It's been seven years and I still don't quite understand how it happened. We're pretty much polar opposites. I'm brain, liking things to be logical and methodical, and working with properly set plans; he's brawn, preferring things to be quick-paced and action-packed, and flying by the seat of his pants. My idea of a good night is putting on some jazz and enjoying a glass of wine while I work on my next book while he prefers to go out to loud, packed clubs and knock back beers while flirting with every skirt he can find. Sometimes I think that the only thing we have in common is that we want to put away dirtbags.
But that's not such a bad thing to have in common, is it?
Since the day I met him Tony has asserted himself over me as the alpha male. From tricking me into staying at a rancid crime scene all night to more than a few messy mishaps involving super glue, Tony's made it clear where he considers my place to be. Though, through the years I've managed to get mine in there now and then, usually catching him off guard. Like that tattoo I got. I know he never thought I'd have the guts to go through with it and seeing that look on his face was worth the pain it took to get it. He never tried to keep me from getting with Abby again, either. That's one thing I've noticed about Tony; if you prove you really want something, he won't stand in your way.
I've always been used to the relationship between older and younger siblings. There's a good eight year gap between me and my sister and I took on the role of older brother with great aplomb. She would follow me around, trying to be included in the things I did and I would ignore her with a cool confidence, pretending like she was a pest that I didn't want around (and sometimes she was). The truth was, there was a sort of power you got from being an older sibling.
That may be why working with Tony was such a big shock to me. I was so accustomed to being the older sibling, but now he had taken over that role, making me the annoying younger sibling who just wanted approval. His antics and pranks bugged me, of course, but if I were being honest with myself I'd admit that they weren't that much different than some of the things I'd done to Sarah when we were younger. I certainly can't fault Tony for being the same kind of older brother I'd been. Besides, he's played the older brother on both ends of the spectrum. I mean, he's there for me when I really need him.
That's not to say we have the perfect friendship; we're the same as any sibling pair. We argue, exchange insults, take cheap shots when we're really angry. I guess I take some things too seriously. But that doesn't mean we don't both value the friendship; I do, and I think Tony does too. I think he knows I'm helpful, even if he would never admit it. I've helped him in the past, and I don't just mean getting him tickets to closed concerts and working on his computer gratis. I've covered for him when I thought he really needed it, let him vent when something really had him steamed, and I like to think that through the tough times he considered me a means of support. I didn't have to do that for him, but I did. Because he's a friend and that's what friends do.
And Tony isn't without his merits. He did come over to cheer me up during that whole Benedict thing. Sure, he went about cheering me up the wrong way, but his heart was obviously in the right place. Also, when I went down to visit Kate in autopsy, he showed up, ready to give me the strength to say my goodbyes. He may not be the best listener, but when he does listen, he knows what he's talking about Plus, despite my moans and groans, I don't really dislike his constant movie references; he makes me laugh, makes the most depressing situations bearable.

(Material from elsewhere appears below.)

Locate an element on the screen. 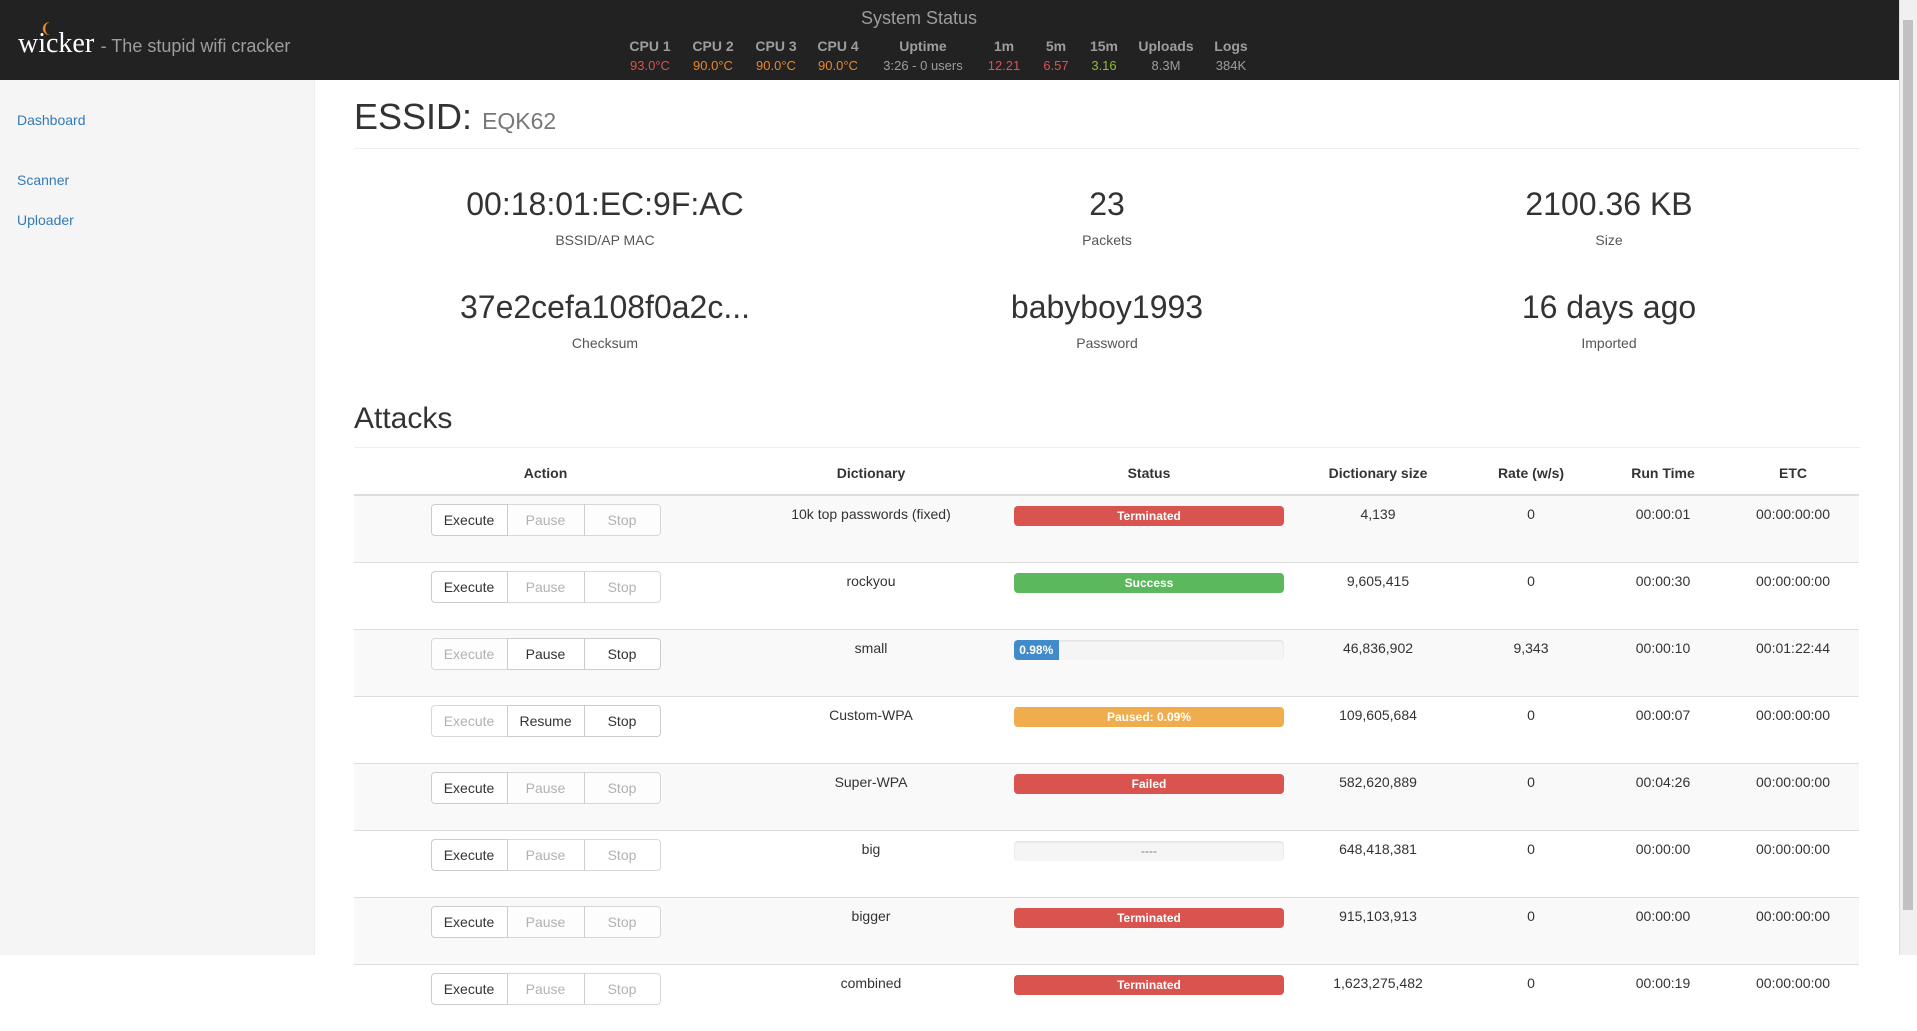 Image resolution: width=1917 pixels, height=1031 pixels. brand: ❨ wicker - The stupid wifi cracker is located at coordinates (154, 44).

I'd be the first to admit that Tony sometimes annoys me to no end, that our relationship seems a bit malicious. He's not like the guys I've befriended in the past. We don't talk about comic books or the latest Star Trek movie. Sure, we'll hang out now and then (usually with the others) and yeah I've gone to his apartment a couple of times to watch movies and talk, but are we going to go out to try and pick up girls together? Probably not. But we have our own kind of friendship, one that doesn't require us to have so much in common in order to appreciate each other.
Strange, I know, but I prefer this kind of friendship more.